- [PROBLEM 1]
Answer these questions using the financial stability article below:
(a) How do most people live in this day and age?
(b) What does the article call the golden rule?
(c) What does the article name as one foundation of divorce?
- [PROBLEM 2]
Return a word-for-word copy of the financial stability article below, everything from "Let me illustrate" down to "beyond your means.".

- [TEXT PROVIDED]
-- Begin --

20 Tips For Financial, Personal and Family Stability

Financial stability sounds like a very lofty goal, but when analyzed, it becomes very possible to accomplish. Most people in this day and age live from pay check to pay check. Savings accounts are few and far between in this economy. Having a year’s supply of expense money is a dream world.

Most people think that much money is almost impossible to put away. I would agree a one year supply of money is a huge task, but when we break it down into smaller chunks, it becomes more realistic.

Let me illustrate what I mean. House payments, food, clothing, utilities and other expenses are common for most households in most societies. To be honest I have read that an average family in the U.S. doesn’t have budgets. In other words they don’t plan for financial security. A monthly and yearly budget is absolutely necessary for a family to ever get ahead.

It gives you the necessary information to decide what is essential spending and what is nonessential spending. The attitude of financial security is a term that is hard to wrap your arms around. But when a budget is in place and you work to live with in your means, unnecessary spending becomes easily seen. The golden rule is: don’t live beyond your means.

Live within your basic budget and work hard to save money for the rainy days. Money is one foundation of divorce. When we fight about money we ruin our relationships with our spouse. It is hard to have love in our relationship or homes when we are arguing over money or anything else.

-- End --

- [DATA SECTION]
-- Begin --

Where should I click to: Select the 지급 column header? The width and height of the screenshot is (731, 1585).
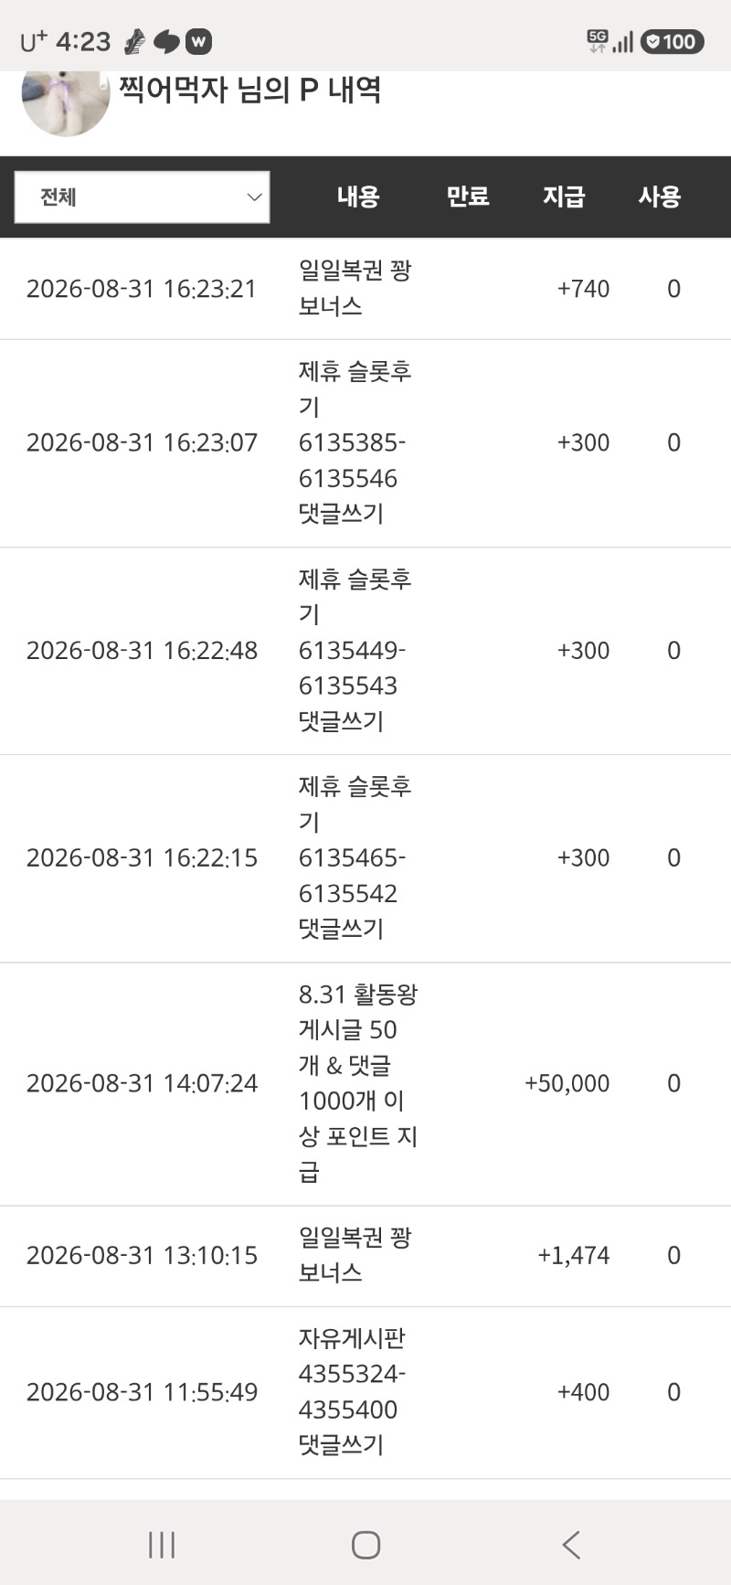pyautogui.click(x=564, y=197)
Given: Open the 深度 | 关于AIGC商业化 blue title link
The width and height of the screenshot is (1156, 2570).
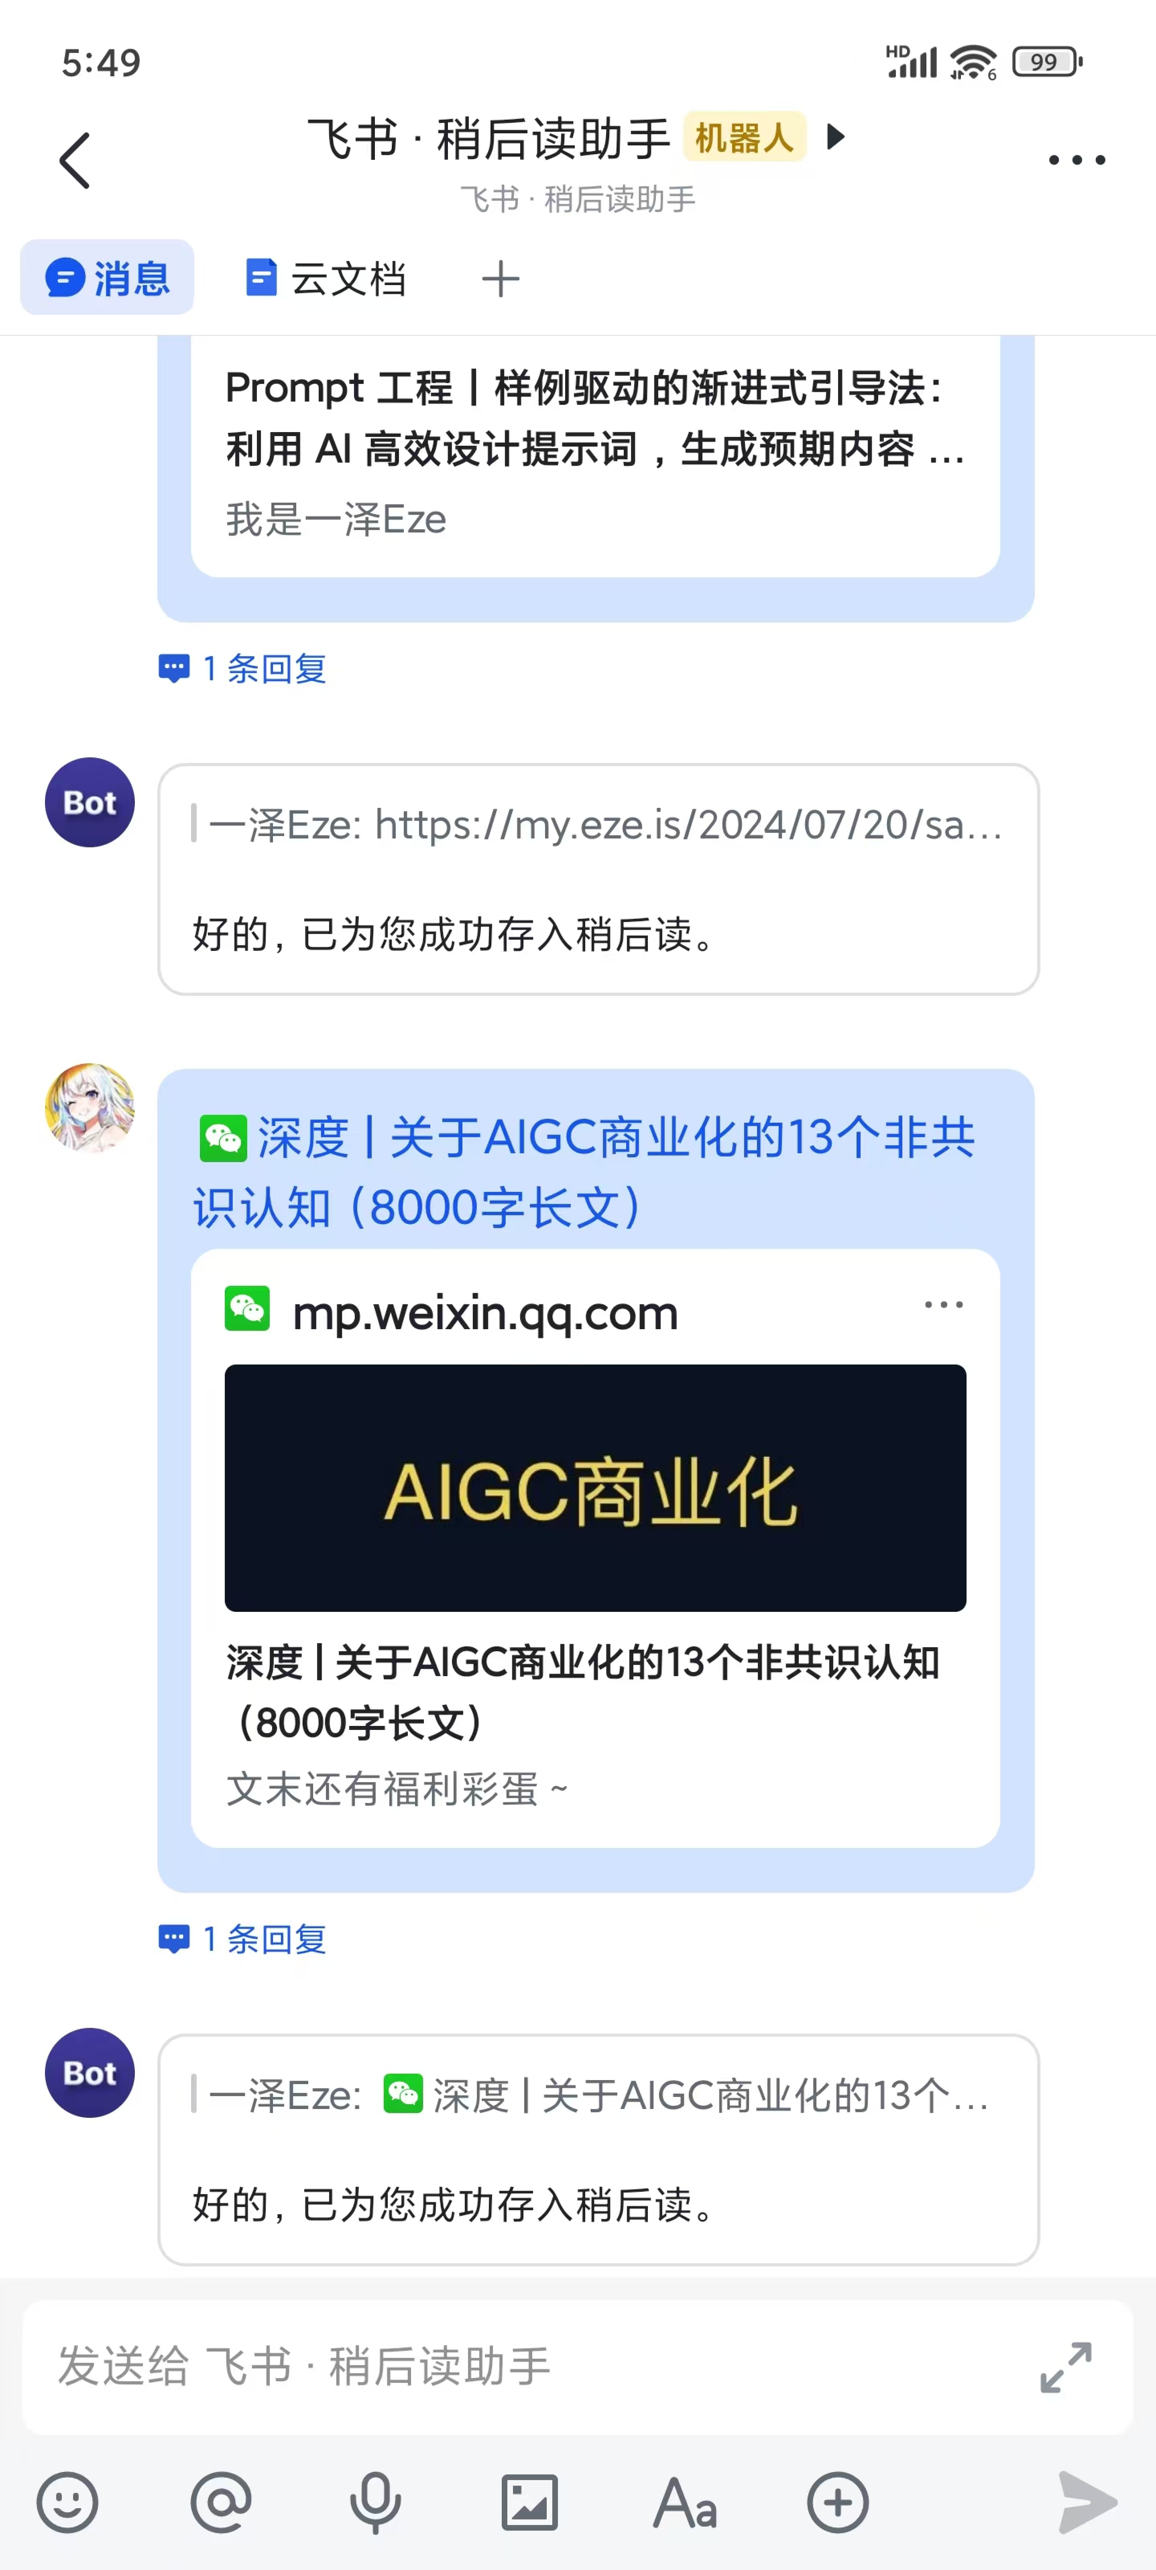Looking at the screenshot, I should 586,1172.

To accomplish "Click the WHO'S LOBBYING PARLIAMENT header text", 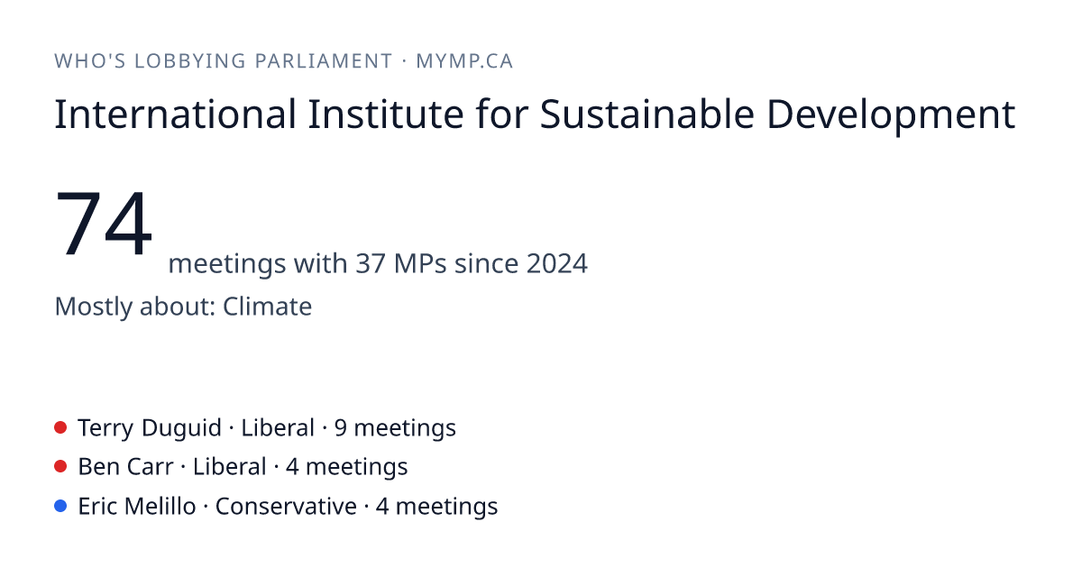I will [x=223, y=61].
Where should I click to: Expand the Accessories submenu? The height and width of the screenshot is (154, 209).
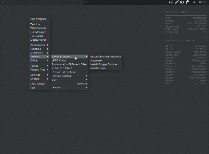coord(39,45)

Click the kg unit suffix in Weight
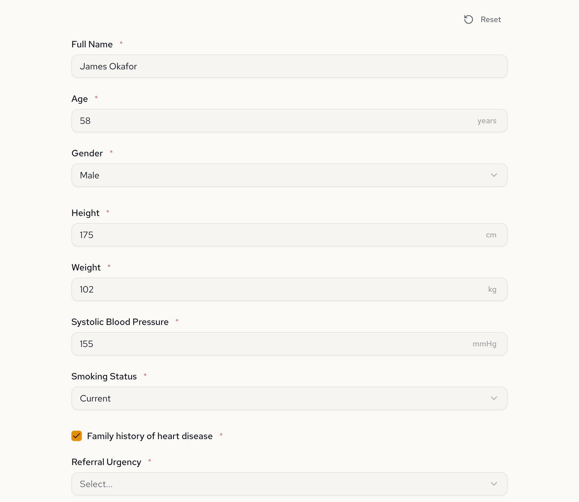[x=492, y=289]
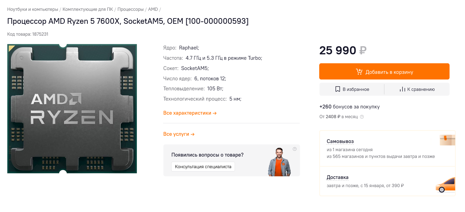The image size is (465, 212).
Task: Open the Самовывоз pickup details
Action: [340, 141]
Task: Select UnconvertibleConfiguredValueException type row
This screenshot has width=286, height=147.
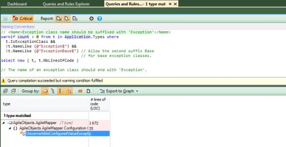Action: [x=57, y=133]
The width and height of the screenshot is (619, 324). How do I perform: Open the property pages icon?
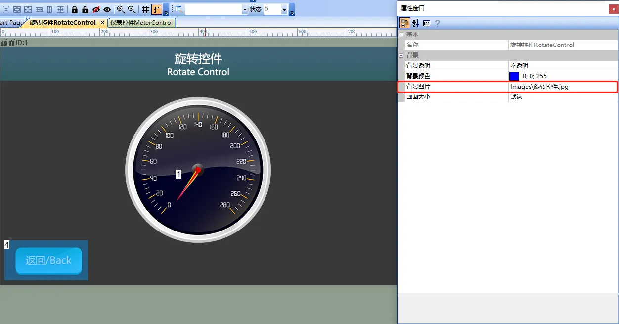(426, 23)
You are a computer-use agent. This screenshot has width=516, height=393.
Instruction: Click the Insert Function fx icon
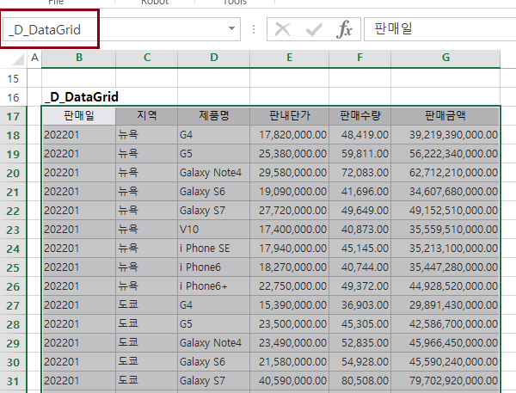(x=344, y=29)
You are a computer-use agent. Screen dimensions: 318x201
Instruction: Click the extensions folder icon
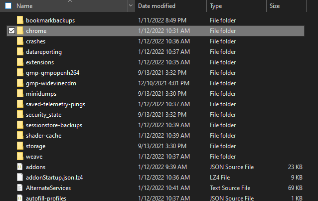tap(20, 62)
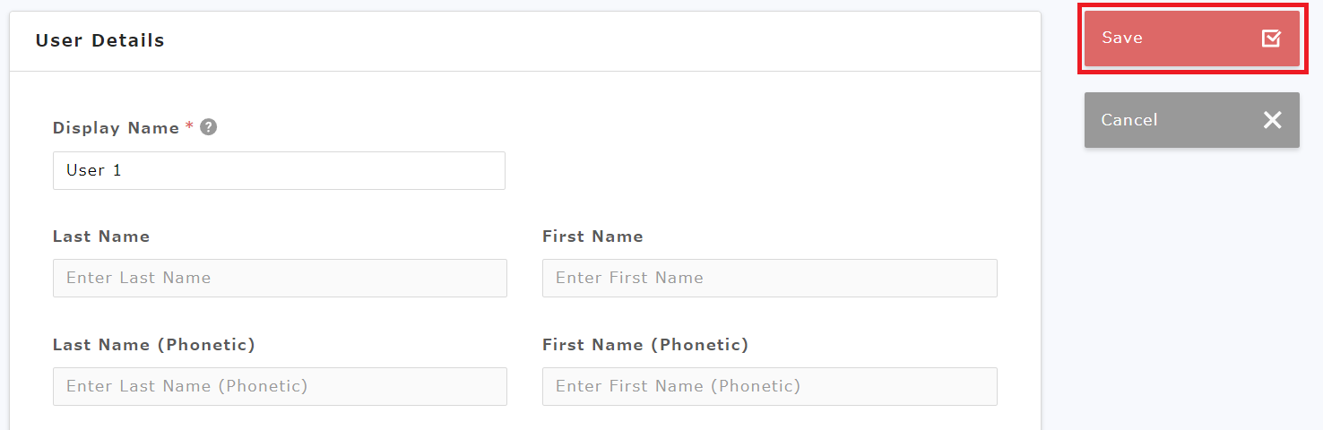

-- End --

- [WORKED ANSWER 1]
(a) From pay check to pay check.
(b) Don't live beyond your means.
(c) Money.

- [WORKED ANSWER 2]
Let me illustrate what I mean. House payments, food, clothing, utilities and other expenses are common for most households in most societies. To be honest I have read that an average family in the U.S. doesn’t have budgets. In other words they don’t plan for financial security. A monthly and yearly budget is absolutely necessary for a family to ever get ahead.

It gives you the necessary information to decide what is essential spending and what is nonessential spending. The attitude of financial security is a term that is hard to wrap your arms around. But when a budget is in place and you work to live with in your means, unnecessary spending becomes easily seen. The golden rule is: don’t live beyond your means.